====== Material provided ======

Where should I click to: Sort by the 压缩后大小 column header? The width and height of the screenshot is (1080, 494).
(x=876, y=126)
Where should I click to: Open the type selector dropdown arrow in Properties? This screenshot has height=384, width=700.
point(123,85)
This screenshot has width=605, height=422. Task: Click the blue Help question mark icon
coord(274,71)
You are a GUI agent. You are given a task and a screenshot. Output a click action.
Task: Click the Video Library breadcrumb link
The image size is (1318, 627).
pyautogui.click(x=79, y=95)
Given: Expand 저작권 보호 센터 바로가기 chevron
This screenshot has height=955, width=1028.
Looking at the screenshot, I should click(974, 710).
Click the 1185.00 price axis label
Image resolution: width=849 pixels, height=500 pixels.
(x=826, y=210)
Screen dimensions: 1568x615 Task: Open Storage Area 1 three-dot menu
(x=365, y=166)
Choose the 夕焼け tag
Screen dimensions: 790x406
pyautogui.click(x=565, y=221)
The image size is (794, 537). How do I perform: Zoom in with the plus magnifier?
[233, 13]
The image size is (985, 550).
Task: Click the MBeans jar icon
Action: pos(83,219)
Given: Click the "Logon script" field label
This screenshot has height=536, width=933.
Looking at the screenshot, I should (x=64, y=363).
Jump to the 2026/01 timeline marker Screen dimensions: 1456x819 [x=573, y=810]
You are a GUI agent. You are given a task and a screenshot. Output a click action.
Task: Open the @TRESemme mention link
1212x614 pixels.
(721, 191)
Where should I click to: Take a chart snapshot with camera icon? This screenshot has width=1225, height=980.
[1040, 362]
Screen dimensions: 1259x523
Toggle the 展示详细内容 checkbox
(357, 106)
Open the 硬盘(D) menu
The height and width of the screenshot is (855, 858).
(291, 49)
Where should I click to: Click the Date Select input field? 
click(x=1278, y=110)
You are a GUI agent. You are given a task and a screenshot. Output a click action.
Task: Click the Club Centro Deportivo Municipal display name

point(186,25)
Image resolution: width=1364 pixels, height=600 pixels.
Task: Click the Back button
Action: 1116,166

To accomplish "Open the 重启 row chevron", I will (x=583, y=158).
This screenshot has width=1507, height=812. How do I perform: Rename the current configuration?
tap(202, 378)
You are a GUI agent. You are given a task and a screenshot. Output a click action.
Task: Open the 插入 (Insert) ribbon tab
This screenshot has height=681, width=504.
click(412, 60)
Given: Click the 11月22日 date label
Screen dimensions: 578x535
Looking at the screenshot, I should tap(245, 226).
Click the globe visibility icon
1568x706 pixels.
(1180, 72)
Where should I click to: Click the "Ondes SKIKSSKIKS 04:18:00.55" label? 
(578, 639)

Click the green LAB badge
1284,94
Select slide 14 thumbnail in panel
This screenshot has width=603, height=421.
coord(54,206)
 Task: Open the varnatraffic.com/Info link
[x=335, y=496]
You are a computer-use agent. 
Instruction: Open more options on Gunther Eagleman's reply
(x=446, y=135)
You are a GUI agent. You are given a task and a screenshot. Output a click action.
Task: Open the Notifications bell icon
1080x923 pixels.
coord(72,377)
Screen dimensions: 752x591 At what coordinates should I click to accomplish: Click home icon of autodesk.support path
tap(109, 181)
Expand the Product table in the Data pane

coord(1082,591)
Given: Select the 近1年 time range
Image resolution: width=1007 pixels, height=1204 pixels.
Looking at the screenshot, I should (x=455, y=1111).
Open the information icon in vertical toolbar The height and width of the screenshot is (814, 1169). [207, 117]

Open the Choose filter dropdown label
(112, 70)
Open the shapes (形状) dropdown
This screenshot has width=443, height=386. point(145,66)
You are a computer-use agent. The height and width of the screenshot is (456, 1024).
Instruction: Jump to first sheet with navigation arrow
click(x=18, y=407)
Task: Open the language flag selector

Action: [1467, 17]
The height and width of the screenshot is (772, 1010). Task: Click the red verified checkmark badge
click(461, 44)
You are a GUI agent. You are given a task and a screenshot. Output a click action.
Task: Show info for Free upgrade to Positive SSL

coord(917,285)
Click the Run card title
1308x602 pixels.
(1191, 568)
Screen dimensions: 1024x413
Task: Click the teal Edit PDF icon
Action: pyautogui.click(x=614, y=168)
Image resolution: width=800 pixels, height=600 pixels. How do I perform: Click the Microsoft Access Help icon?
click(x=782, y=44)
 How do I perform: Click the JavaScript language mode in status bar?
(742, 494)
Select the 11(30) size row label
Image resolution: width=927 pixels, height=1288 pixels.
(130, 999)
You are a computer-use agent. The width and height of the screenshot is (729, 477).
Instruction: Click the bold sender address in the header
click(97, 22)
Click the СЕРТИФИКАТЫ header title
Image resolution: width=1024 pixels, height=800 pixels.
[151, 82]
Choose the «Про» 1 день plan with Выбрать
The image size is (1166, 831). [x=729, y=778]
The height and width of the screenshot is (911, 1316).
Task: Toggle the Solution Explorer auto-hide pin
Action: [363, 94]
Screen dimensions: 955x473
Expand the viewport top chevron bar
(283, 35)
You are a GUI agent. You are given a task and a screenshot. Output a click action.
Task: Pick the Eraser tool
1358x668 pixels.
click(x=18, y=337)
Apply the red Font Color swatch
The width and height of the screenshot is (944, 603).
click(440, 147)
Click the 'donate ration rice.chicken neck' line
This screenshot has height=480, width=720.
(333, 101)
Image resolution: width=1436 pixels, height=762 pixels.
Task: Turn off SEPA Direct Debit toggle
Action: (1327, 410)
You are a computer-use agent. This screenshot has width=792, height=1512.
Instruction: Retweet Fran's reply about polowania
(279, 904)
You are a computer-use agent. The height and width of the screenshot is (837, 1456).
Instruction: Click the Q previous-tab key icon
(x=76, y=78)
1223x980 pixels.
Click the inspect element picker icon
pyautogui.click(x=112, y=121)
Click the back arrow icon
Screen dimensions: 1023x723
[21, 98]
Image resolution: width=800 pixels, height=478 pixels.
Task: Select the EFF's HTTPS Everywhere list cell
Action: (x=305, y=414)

======

■ What the task requires
The data above needs to be retyped in full, exactly as given.

■ Response to this exercise
Where should I click to: Sort by the 压缩后大小 column header? The width and height of the screenshot is (1080, 494).
(x=876, y=126)
Where should I click to: Open the type selector dropdown arrow in Properties? This screenshot has height=384, width=700.
point(123,85)
This screenshot has width=605, height=422. Task: Click the blue Help question mark icon
coord(274,71)
You are a GUI agent. You are given a task and a screenshot. Output a click action.
Task: Click the Video Library breadcrumb link
The image size is (1318, 627).
pyautogui.click(x=79, y=95)
Given: Expand 저작권 보호 센터 바로가기 chevron
This screenshot has height=955, width=1028.
Looking at the screenshot, I should click(974, 710).
Click the 1185.00 price axis label
Image resolution: width=849 pixels, height=500 pixels.
(x=826, y=210)
Screen dimensions: 1568x615 Task: Open Storage Area 1 three-dot menu
(x=365, y=166)
Choose the 夕焼け tag
Screen dimensions: 790x406
pyautogui.click(x=565, y=221)
The image size is (794, 537). How do I perform: Zoom in with the plus magnifier?
[233, 13]
The image size is (985, 550).
Task: Click the MBeans jar icon
Action: pos(83,219)
Given: Click the "Logon script" field label
This screenshot has height=536, width=933.
Looking at the screenshot, I should (x=64, y=363).
Jump to the 2026/01 timeline marker Screen dimensions: 1456x819 [x=573, y=810]
You are a GUI agent. You are given a task and a screenshot. Output a click action.
Task: Open the @TRESemme mention link
1212x614 pixels.
(721, 191)
Where should I click to: Take a chart snapshot with camera icon? This screenshot has width=1225, height=980.
[1040, 362]
Screen dimensions: 1259x523
Toggle the 展示详细内容 checkbox
(357, 106)
Open the 硬盘(D) menu
The height and width of the screenshot is (855, 858).
(291, 49)
Where should I click to: Click the Date Select input field? 
click(x=1278, y=110)
You are a GUI agent. You are given a task and a screenshot. Output a click action.
Task: Click the Club Centro Deportivo Municipal display name

point(186,25)
Image resolution: width=1364 pixels, height=600 pixels.
Task: Click the Back button
Action: 1116,166

To accomplish "Open the 重启 row chevron", I will (x=583, y=158).
This screenshot has width=1507, height=812. How do I perform: Rename the current configuration?
tap(202, 378)
You are a GUI agent. You are given a task and a screenshot. Output a click action.
Task: Open the 插入 (Insert) ribbon tab
This screenshot has height=681, width=504.
click(412, 60)
Given: Click the 11月22日 date label
Screen dimensions: 578x535
Looking at the screenshot, I should tap(245, 226).
Click the globe visibility icon
1568x706 pixels.
(1180, 72)
Where should I click to: Click the "Ondes SKIKSSKIKS 04:18:00.55" label? 
(578, 639)

Click the green LAB badge
1284,94
Select slide 14 thumbnail in panel
This screenshot has width=603, height=421.
coord(54,206)
 Task: Open the varnatraffic.com/Info link
[x=335, y=496]
You are a computer-use agent. 
Instruction: Open more options on Gunther Eagleman's reply
(x=446, y=135)
You are a GUI agent. You are given a task and a screenshot. Output a click action.
Task: Open the Notifications bell icon
1080x923 pixels.
coord(72,377)
Screen dimensions: 752x591 At what coordinates should I click to accomplish: Click home icon of autodesk.support path
tap(109, 181)
Expand the Product table in the Data pane

coord(1082,591)
Given: Select the 近1年 time range
Image resolution: width=1007 pixels, height=1204 pixels.
Looking at the screenshot, I should (x=455, y=1111).
Open the information icon in vertical toolbar The height and width of the screenshot is (814, 1169). [207, 117]

Open the Choose filter dropdown label
(112, 70)
Open the shapes (形状) dropdown
This screenshot has width=443, height=386. point(145,66)
You are a computer-use agent. The height and width of the screenshot is (456, 1024).
Instruction: Jump to first sheet with navigation arrow
click(x=18, y=407)
Task: Open the language flag selector

Action: [1467, 17]
The height and width of the screenshot is (772, 1010). Task: Click the red verified checkmark badge
click(461, 44)
You are a GUI agent. You are given a task and a screenshot. Output a click action.
Task: Show info for Free upgrade to Positive SSL

coord(917,285)
Click the Run card title
1308x602 pixels.
(1191, 568)
Screen dimensions: 1024x413
Task: Click the teal Edit PDF icon
Action: pyautogui.click(x=614, y=168)
Image resolution: width=800 pixels, height=600 pixels. How do I perform: Click the Microsoft Access Help icon?
click(x=782, y=44)
 How do I perform: Click the JavaScript language mode in status bar?
(742, 494)
Select the 11(30) size row label
Image resolution: width=927 pixels, height=1288 pixels.
(130, 999)
You are a computer-use agent. The width and height of the screenshot is (729, 477).
Instruction: Click the bold sender address in the header
click(97, 22)
Click the СЕРТИФИКАТЫ header title
Image resolution: width=1024 pixels, height=800 pixels.
[151, 82]
Choose the «Про» 1 день plan with Выбрать
The image size is (1166, 831). [x=729, y=778]
The height and width of the screenshot is (911, 1316).
Task: Toggle the Solution Explorer auto-hide pin
Action: [363, 94]
Screen dimensions: 955x473
Expand the viewport top chevron bar
(283, 35)
You are a GUI agent. You are given a task and a screenshot. Output a click action.
Task: Pick the Eraser tool
1358x668 pixels.
click(x=18, y=337)
Apply the red Font Color swatch
The width and height of the screenshot is (944, 603).
click(440, 147)
Click the 'donate ration rice.chicken neck' line
This screenshot has height=480, width=720.
(333, 101)
Image resolution: width=1436 pixels, height=762 pixels.
Task: Turn off SEPA Direct Debit toggle
Action: (1327, 410)
You are a computer-use agent. This screenshot has width=792, height=1512.
Instruction: Retweet Fran's reply about polowania
(279, 904)
You are a computer-use agent. The height and width of the screenshot is (837, 1456).
Instruction: Click the Q previous-tab key icon
(x=76, y=78)
1223x980 pixels.
Click the inspect element picker icon
pyautogui.click(x=112, y=121)
Click the back arrow icon
Screen dimensions: 1023x723
[21, 98]
Image resolution: width=800 pixels, height=478 pixels.
Task: Select the EFF's HTTPS Everywhere list cell
Action: (x=305, y=414)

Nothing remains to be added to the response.